Dunn, Thomas: DELIVERED IN THE NEW DUTCH CHURCH, NASSAU STREET, ON TUESDAY, THE 21ST OF OCTOBER, 1794, BEFORE THE NEW YORK SOCIETY FOR THE INFORMATION AND ASSISTANCE OF PERSONS EMIGRATING FROM FOREIGN COUNTRIES. BY ... AN EMIGRANT. New York: 1794. (2), 28pp, bound in later plain tissue wrappers. Moderate fox. Without the half title or the final leaf, which has a bookseller advertisement.

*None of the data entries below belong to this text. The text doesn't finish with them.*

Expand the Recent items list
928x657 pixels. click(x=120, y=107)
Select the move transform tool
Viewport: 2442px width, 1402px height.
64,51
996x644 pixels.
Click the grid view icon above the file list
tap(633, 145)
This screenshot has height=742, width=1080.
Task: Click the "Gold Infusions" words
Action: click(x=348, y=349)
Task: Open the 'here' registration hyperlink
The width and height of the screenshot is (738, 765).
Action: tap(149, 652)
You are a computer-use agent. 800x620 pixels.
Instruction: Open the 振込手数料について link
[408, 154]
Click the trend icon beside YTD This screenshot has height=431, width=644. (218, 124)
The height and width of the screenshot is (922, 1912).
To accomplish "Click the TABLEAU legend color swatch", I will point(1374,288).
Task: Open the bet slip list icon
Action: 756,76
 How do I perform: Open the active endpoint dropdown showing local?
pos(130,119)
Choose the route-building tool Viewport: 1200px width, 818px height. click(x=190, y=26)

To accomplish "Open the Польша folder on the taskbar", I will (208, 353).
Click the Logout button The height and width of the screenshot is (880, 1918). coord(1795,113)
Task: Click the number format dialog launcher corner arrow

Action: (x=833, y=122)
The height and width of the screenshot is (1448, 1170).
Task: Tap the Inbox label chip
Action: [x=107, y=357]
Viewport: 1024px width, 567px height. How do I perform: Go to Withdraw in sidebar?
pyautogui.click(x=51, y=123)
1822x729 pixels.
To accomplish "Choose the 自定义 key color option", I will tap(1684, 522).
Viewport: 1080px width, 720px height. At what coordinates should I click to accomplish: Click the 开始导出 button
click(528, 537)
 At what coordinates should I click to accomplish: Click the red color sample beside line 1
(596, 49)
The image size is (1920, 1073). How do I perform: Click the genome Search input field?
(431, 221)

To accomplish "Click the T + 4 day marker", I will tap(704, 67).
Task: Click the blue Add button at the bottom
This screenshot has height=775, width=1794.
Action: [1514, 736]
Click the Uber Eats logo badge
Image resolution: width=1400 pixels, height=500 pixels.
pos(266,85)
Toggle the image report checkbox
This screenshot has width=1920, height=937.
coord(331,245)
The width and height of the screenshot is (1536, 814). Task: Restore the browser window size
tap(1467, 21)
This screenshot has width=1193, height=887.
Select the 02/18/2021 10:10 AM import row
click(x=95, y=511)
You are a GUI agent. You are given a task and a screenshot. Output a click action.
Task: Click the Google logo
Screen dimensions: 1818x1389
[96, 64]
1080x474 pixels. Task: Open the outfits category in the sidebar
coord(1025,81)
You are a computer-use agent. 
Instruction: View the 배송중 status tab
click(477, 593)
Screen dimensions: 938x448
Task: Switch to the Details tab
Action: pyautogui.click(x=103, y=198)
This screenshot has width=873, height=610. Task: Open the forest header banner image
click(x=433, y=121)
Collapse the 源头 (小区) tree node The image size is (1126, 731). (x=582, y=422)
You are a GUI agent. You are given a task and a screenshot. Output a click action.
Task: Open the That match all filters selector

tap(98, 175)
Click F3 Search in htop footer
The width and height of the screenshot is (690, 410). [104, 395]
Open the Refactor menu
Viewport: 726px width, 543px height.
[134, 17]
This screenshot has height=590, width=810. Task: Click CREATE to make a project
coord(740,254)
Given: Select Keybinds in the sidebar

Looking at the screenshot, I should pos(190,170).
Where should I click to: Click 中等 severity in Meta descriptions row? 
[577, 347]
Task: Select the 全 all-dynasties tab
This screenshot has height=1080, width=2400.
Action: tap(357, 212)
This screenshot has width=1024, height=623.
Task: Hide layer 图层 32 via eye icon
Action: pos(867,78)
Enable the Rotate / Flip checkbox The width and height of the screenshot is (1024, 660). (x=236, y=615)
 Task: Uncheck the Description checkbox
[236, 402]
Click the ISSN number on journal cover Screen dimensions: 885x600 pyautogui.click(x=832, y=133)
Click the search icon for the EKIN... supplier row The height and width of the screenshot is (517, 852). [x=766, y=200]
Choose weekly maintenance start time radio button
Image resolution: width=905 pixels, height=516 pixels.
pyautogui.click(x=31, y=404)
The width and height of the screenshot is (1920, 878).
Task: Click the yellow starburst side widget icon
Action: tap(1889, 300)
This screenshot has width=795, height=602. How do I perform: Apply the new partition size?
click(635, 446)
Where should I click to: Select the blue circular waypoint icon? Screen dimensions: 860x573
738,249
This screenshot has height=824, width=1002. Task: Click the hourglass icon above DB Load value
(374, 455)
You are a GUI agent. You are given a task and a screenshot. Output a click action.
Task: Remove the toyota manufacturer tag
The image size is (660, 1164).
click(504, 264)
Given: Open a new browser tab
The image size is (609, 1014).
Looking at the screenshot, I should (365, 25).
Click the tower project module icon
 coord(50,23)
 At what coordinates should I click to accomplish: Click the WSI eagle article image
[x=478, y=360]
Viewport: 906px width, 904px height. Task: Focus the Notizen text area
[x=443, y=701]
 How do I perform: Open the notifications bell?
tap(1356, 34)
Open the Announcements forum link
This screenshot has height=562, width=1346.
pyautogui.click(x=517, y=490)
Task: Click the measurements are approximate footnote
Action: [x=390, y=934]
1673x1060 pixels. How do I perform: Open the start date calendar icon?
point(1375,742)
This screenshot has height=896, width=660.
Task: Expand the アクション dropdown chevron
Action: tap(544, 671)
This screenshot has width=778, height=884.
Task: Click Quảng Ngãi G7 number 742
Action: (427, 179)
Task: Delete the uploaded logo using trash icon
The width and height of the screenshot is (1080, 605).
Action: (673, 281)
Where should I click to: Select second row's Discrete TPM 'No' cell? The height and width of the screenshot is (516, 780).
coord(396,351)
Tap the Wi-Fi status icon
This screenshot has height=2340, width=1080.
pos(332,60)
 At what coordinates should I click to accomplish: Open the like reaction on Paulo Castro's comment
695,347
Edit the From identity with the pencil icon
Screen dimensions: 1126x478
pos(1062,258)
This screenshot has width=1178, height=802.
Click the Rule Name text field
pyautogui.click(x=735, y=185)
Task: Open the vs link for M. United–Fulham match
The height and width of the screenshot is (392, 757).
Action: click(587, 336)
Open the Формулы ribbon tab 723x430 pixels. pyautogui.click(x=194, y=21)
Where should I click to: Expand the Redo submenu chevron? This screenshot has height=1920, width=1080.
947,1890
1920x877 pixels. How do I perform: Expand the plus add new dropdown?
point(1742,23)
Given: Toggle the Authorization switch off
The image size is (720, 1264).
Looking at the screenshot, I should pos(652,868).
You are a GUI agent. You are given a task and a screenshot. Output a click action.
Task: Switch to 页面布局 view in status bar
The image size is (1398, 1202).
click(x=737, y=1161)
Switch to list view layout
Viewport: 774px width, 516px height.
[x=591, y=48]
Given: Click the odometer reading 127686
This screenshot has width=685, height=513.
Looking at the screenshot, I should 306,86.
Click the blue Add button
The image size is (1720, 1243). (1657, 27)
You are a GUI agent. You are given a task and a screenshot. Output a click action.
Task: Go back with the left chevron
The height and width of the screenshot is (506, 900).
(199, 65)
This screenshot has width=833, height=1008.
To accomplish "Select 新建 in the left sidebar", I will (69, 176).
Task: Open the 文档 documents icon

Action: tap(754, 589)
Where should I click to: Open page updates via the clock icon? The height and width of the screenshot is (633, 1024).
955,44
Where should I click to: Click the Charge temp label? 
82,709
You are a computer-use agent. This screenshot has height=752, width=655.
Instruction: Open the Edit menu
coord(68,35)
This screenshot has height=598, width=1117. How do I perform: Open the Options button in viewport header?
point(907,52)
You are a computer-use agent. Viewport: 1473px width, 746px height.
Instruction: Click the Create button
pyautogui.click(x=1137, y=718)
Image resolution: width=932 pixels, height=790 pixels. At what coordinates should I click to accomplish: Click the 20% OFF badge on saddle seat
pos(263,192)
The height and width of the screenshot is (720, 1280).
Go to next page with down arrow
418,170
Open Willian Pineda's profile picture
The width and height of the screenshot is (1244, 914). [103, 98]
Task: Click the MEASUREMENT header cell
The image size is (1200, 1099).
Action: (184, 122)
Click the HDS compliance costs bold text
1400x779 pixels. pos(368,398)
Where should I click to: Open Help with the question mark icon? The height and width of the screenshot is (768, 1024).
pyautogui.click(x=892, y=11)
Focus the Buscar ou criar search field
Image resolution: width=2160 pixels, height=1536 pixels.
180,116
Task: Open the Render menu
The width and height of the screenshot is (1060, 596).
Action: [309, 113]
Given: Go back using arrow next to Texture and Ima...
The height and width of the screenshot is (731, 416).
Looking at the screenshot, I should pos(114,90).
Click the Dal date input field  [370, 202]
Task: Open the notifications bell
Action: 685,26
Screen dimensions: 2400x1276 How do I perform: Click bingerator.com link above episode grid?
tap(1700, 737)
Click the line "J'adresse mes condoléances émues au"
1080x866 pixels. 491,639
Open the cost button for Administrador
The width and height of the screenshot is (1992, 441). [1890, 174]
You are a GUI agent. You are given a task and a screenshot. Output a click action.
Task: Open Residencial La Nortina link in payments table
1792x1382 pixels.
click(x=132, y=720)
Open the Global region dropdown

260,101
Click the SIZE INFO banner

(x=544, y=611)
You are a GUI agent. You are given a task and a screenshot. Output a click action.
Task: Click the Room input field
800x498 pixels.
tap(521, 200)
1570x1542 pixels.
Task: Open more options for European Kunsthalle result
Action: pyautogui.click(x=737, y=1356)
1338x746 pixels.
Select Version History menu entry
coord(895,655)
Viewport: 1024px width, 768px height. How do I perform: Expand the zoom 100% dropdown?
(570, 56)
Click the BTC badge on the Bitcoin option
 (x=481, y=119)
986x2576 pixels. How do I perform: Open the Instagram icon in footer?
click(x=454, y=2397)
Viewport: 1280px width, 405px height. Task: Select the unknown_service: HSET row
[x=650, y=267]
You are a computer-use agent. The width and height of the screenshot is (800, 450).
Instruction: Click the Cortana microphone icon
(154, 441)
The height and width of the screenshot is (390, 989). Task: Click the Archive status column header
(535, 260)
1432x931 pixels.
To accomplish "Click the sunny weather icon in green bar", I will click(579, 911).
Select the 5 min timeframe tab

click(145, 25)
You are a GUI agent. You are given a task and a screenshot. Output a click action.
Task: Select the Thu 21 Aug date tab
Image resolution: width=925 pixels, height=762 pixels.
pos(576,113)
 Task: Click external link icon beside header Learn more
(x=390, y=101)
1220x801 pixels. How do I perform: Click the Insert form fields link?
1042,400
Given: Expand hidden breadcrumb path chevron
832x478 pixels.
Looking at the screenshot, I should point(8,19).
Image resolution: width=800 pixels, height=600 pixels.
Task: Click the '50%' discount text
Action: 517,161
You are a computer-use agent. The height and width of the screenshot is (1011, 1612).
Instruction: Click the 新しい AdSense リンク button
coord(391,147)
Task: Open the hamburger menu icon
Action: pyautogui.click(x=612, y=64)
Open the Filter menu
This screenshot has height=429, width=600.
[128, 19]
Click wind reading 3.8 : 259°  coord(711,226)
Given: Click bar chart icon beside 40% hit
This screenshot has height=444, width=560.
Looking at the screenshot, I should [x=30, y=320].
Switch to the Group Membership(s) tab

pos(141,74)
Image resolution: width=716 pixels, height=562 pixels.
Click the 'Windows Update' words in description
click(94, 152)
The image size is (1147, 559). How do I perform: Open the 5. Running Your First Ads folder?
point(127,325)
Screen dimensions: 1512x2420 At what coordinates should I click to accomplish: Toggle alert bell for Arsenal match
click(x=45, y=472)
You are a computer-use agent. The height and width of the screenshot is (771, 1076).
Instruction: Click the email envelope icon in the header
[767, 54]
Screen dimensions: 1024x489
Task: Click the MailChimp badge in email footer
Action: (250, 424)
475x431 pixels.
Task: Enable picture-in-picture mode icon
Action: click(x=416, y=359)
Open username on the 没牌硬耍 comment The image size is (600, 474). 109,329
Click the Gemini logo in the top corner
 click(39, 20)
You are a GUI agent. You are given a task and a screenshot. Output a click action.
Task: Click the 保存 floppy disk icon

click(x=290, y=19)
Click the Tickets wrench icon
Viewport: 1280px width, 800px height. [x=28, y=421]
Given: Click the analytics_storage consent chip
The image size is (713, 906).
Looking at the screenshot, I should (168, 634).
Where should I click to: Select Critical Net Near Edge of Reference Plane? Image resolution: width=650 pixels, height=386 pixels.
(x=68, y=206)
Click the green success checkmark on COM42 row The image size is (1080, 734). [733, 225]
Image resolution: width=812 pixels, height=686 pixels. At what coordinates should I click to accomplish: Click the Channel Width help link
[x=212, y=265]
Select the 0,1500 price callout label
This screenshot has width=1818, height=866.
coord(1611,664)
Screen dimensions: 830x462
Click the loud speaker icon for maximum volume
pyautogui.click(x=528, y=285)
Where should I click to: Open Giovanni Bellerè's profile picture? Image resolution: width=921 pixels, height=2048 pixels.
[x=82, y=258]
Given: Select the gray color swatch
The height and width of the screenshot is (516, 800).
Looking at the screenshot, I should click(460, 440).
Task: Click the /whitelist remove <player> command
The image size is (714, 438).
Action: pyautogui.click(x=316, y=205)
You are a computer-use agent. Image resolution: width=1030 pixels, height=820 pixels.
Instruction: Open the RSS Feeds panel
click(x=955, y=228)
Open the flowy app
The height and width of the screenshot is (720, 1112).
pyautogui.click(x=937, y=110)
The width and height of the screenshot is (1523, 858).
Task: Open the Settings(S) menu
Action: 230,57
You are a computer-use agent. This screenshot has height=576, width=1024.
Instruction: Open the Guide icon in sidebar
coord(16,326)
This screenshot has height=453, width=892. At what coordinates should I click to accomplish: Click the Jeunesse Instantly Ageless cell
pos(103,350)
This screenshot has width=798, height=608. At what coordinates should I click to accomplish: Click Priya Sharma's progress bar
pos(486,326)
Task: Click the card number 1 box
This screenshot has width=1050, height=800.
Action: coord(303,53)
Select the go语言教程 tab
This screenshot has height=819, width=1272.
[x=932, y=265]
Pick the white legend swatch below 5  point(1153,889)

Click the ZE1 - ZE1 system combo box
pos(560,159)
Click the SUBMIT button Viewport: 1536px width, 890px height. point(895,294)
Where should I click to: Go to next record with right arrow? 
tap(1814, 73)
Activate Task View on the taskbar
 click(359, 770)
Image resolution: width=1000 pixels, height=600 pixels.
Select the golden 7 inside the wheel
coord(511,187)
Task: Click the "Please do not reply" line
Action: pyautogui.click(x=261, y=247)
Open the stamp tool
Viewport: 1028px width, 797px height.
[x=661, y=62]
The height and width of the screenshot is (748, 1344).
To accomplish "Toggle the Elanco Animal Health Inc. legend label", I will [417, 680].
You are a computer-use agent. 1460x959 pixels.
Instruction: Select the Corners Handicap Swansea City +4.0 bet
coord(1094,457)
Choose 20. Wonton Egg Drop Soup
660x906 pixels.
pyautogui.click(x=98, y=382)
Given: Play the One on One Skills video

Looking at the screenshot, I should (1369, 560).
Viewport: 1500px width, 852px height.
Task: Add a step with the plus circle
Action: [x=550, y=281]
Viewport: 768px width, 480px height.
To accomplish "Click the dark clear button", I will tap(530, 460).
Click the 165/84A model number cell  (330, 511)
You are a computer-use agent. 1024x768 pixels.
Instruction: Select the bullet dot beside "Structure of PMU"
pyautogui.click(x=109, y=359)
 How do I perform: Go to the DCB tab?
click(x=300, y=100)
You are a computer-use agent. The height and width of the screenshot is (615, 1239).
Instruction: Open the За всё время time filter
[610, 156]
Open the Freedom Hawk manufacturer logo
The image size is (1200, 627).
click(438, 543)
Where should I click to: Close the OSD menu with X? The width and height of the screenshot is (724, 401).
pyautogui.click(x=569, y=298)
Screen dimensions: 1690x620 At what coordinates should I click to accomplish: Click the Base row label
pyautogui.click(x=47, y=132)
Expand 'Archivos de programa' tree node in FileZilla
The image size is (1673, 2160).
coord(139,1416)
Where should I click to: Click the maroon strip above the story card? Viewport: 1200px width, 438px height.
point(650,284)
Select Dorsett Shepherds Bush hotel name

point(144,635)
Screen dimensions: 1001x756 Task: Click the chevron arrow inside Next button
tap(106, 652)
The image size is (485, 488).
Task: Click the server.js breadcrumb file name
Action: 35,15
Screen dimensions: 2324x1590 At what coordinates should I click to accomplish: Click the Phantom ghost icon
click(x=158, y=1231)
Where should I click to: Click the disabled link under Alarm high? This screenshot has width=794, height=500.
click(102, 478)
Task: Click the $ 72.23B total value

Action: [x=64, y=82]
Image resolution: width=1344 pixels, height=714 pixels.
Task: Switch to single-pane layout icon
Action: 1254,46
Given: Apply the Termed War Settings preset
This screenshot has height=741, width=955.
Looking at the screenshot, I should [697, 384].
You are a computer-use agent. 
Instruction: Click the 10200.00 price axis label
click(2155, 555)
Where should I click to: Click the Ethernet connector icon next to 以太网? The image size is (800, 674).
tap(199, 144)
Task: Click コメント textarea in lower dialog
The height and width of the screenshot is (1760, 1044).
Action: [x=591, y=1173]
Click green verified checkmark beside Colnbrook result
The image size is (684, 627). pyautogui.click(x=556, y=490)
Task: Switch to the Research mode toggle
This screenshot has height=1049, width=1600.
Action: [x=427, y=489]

Title leaf inscribed in contemporary hand, 'To Miss Mary Ellis from her friend, S.R. Rodger [?].'Good+. An Irish emigrant, Dunn takes his text from Exodus: "Ye know the heart of a stranger, seeing ye were strangers in the land of Egypt." Dunn's themes became increasingly familiar in the country's history: "the corruptions of European establishments," and America "as the only asylum for liberty and religion left in the world." With vivid expressions of loathing for the British pharaoh -"the pride, stubbornness, and lust of domination in the British government"--this is an early and significant expression of the virtues of the American immigrant nation. FIRST EDITION. Evans 26921. III Jenkins 562. $250 (#2728)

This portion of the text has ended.